→ **TASK SET**
1. In the passage about reading and watching films while on cast and crutches, which Ingmar Bergman film is the writer watching for the second time?
2. Pick up the passage about mythology, films and the Goddess documentary after its last sentence, and continue it in the same voice.

→ **PROVIDED PASSAGE**
However, sadly, for many the interconnectedness of all things is veiled from sight, obscured by the brilliance of our daylight rational round.

“The patriarchal point of view is distinguished from the earlier view by its setting apart of all pairs-of-opposites—male and female, life and death, true and false, good and evil—as though they were absolutes in themselves and not merely aspects of the larger entity of life.”—Joseph Campbell, Occidental Mythology

Those are the type things I read and ruminate upon when cast and crutches force me to stay home. Oh blessed cast and crutches!

It’s intermission, hence the tea. I’m watching Ingmar Bergman’s The Magic Flute for the second time in as many days.

And of course, there it all is again.

Yesterday I watched a National Film Board documentary entitled The Goddess Remembered. It was good, though it stuttered a bit when they interviewed the talking heads, who were naturally all female. Lots of chatter about ‘hierarchy’ and ‘patriarchy’, and returning to the more ‘nurturing’ values of a ‘matriarchal’ order of life.

→ **LISTED RECORDS**
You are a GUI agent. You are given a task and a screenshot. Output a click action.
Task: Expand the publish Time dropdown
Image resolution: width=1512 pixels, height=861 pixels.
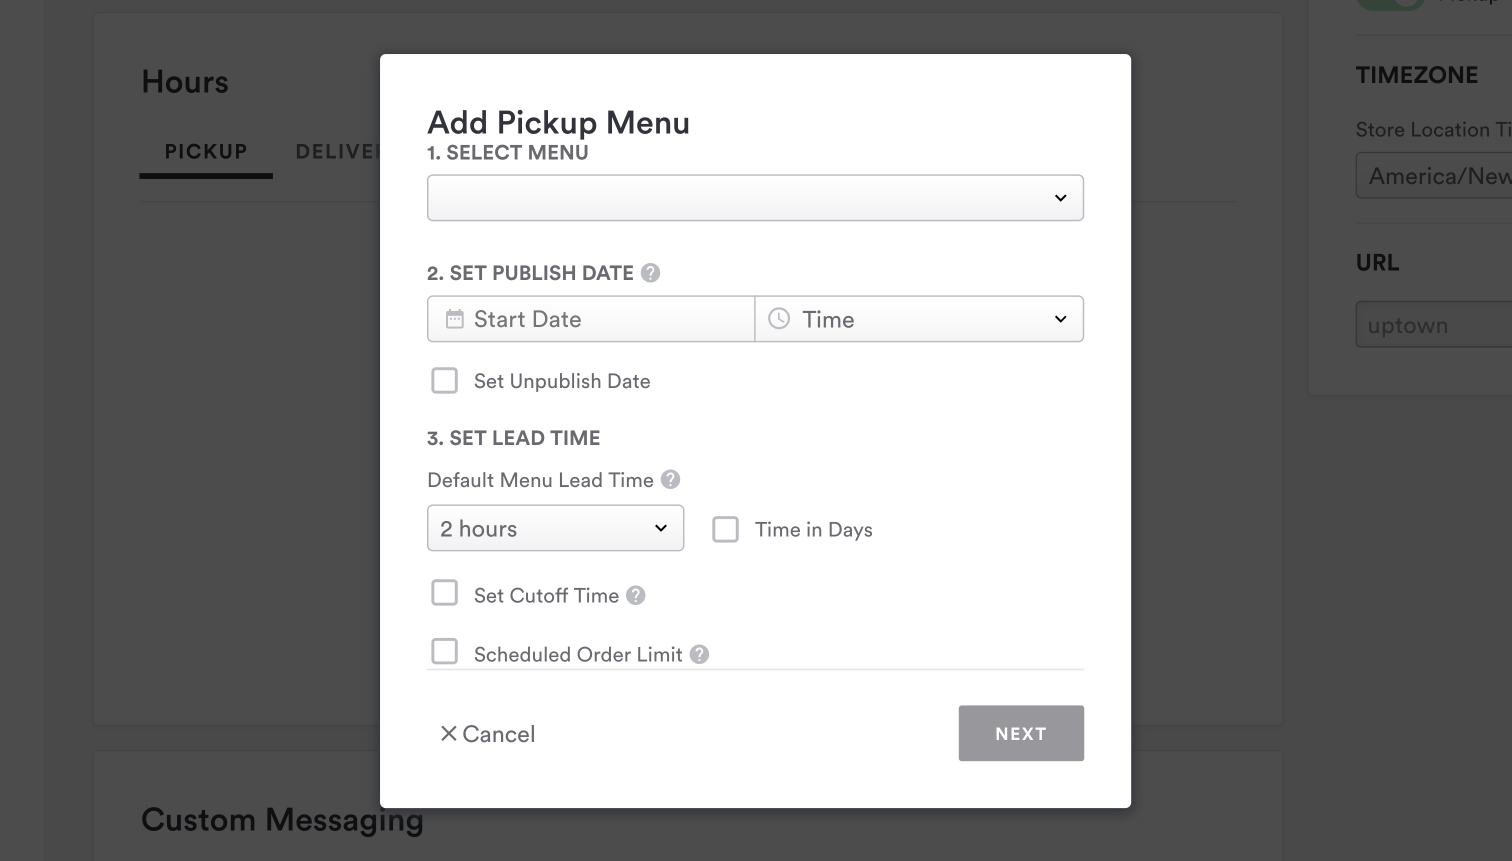tap(919, 319)
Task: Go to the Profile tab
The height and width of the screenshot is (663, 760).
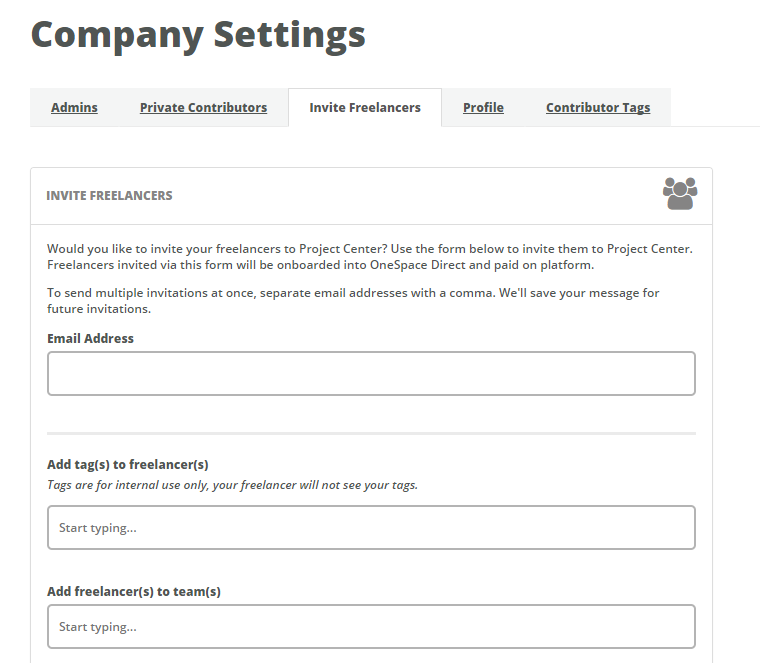Action: point(483,108)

→ **WRITTEN RESPONSES**
1. The Magic Flute

2.
A line from Joseph Conrad’s The Heart Of Darkness just flashed to mind. It goes something like: “We must help women remain in their own world, lest our’s gets worse.” It’s one of those divinely inspired lines which enrage vociferously feminist factions. To me at any rate, it’s connected to The Goddess Remembered doc as much as the Campbell quote, as well as Mozart’s mytho-poetic Magic Flute. Not to mention another film waiting patiently in my iTunes rental library: Apocalypse Now.

  But back to Mozart’s Magic Flute. The male and female principles are estranged and quarreling. Ring a bell? The daughter is caught between them and has recently been lured away from the mother by Sarastro, her father, a sinister figure at first. But he is not so, although his servant Monostatos–who has imprisoned the daughter–is.

Monostatos is a moor, vaguely Levantine, via North Africa and Spain. Can he be Mozart’s circumspect personification of the one true and everlasting Christian Church? Having imprisoned maiden nature?

Enough. The orchestra is tuning up for the second act.

Will the daughter, Pamino, and Prince Tamino, fired by the strength of their love for one another overcome all trials set before them and thus reunite the sundered principles of Life, the male and the female?

What year was the Magic Flute produced, 1791?

Have they yet?

Don’t tell the guys at work how I pass my days, please.